Work done with Aeron Buchanan, Oxford University.
Matrix factorization underpins numerous applications in computer vision, machine learning, and information retrieval. In many instances, this factorization must be performed despite missing data, a problem which has seen significant research attention. Two classes of approach dominate the literature: EM-like alternation of closed-form solutions for the two factors of the matrix; and non-linear optimization of both factors simultaneously. As has been argued previously, nonlinear optimization based on a second-order approximation of the error function should be the faster approach. However alternation schemes remain enduringly popular.

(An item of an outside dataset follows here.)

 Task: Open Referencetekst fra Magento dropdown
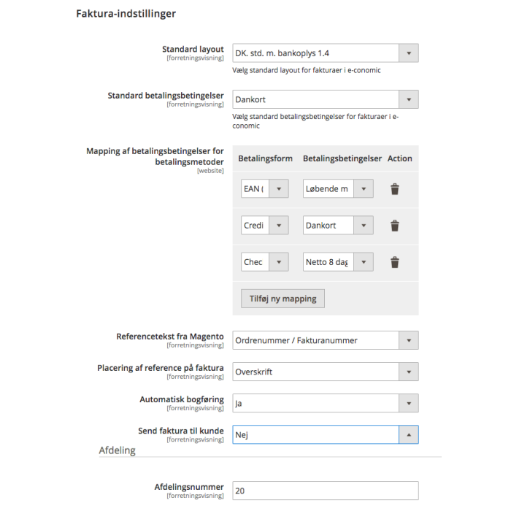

I will show through theoretical and experimental arguments why this dicohotomy remains: it’s not just that lazy programmers don’t bother to implement second order methods, but that alternation schemes often do well on "easy" problems, and that many problems are "easy". Secondly, one must take care that the second-order methods do not throw away the nice properties of the alternation schemes. We introduce a class of hybrid algorithms which combine elements of both strategies, and show that these algorithms reach the correct minimum more frequently and at reasonable speed.
Finally, I show that for some well-known structure-from-motion data, the global optimum of the factorization problem does not, in fact, yield a realistic reconstruction. To achieve a realistic result, Bayesian priors and robust error kernels must be introduced. This is pretty obvious; what is less obvious is that this further cements the advantage of the direct optimization approaches.